Murphy et al. (24) demonstrated that DEX-treated infants showed a substantial loss of gray matter at 40 wk of age. No study is available as yet that describes volume magnetic resonance imaging (MRI) data for HC-treated children at 40 wk of age. Recently, however, Lodygensky et al. (25) described a cohort of HC-treated preterm infants from our NICU who had a volume MRI at 8 y of age. It appeared that prematurely born children treated with HC had similar gray and white matter volume in comparison to untreated prematurely born children (25). In a recent study in children at school age, who had neonatally been treated with HC, our group did not find changes in magnetic resonance spectroscopy–measured metabolism of the hippocampus in comparison to untreated children. Moreover, short-term memory and IQ were not different from a reference group of children of the same age (26). It is known that the hippocampus, which plays a critical role in memory (27), is an important target for glucocorticoids (28) and prolonged use of DEX impairs hippocampal synaptic plasticity and accelerates hippocampal neuronal loss (29,30). The lower affinity for GC receptors and a higher affinity for mineralocorticoid receptors in the brain than DEX (20) may be responsible for these observed differences and suggest that HC is a safe alternative for DEX when glucocorticoid treatment is unavoidable during early neonatal life in preterm infants with severe CLD.

It has already been established that administration of glucocorticoids via the mother to the fetus reduces risk for neonatal death, respiratory distress and periventricular/intraventricular hemorrhage (31). In the present study, we show that no differences could be detected between the antenatal BMETH group on the one hand, and the REF and HC group (except ball skills in the ABC Movement) on the other hand, suggesting that antenatal BMETH therapy alone is no risk factor with regard to behavioral and neuromotor dysfunction at school age. Because we did not observe adverse effects of BMETH, it is not plausible that the effect we observed in the DEX group is partly due to antenatal BMETH. Additionally, HC and DEX did not differ in antenatal BMETH percentage and we nevertheless observed differences between the HC and DEX group.

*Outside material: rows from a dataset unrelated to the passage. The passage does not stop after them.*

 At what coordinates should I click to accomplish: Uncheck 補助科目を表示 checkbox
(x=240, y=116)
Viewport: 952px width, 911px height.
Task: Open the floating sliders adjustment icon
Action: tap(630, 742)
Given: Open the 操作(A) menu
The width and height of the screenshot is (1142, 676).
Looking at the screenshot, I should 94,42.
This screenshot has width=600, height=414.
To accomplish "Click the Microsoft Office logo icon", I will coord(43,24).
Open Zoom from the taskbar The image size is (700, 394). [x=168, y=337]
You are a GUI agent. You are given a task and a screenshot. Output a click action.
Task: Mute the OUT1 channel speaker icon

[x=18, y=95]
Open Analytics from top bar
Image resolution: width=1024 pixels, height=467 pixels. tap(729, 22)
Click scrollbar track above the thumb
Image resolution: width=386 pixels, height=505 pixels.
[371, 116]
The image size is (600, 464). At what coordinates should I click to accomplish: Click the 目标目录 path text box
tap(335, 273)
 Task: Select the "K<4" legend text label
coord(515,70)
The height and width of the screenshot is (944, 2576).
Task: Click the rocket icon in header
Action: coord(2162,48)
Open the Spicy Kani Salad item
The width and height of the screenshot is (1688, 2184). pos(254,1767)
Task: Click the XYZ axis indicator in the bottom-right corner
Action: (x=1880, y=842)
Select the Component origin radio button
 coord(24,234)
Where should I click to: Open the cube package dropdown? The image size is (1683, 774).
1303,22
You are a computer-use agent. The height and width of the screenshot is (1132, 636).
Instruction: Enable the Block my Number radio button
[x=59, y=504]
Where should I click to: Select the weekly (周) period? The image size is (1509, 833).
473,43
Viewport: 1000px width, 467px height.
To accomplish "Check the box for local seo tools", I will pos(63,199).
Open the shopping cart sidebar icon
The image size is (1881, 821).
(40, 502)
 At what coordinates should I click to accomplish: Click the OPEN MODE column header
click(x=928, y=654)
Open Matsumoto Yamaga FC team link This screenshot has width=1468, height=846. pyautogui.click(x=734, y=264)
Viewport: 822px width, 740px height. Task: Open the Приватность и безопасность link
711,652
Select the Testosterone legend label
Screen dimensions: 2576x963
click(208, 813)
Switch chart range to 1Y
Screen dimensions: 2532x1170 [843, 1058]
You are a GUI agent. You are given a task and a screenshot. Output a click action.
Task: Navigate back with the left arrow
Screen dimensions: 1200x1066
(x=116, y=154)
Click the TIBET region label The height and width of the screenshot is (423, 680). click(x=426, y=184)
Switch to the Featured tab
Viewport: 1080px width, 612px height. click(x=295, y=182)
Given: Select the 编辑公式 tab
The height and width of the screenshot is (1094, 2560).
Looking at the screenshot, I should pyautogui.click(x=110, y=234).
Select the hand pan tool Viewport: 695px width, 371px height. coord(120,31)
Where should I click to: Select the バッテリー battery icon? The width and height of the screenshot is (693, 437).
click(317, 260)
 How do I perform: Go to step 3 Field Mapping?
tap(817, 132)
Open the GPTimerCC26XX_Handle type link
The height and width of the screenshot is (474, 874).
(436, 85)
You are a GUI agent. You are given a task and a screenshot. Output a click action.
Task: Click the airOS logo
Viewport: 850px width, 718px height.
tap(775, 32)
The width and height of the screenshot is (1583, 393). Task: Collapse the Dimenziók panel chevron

In summary, the results suggest that girls treated neonatally with DEX have a lower school performance and display more behavioral problems at 7–10 y of age than HC-treated children. In addition, in the present study motor impairment seem to be significantly higher in the DEX-treated group (boys and girls) than in the REF group. HC-treated children did not, however, differ from untreated children except for ball skills, despite the fact that children in the HC group were smaller and had a lower bodyweight at birth compared with the REF group. We therefore conclude that our present results suggest that HC is a safe alternative for neonatal DEX treatment, but this should be confirmed in a randomized controlled study set-up.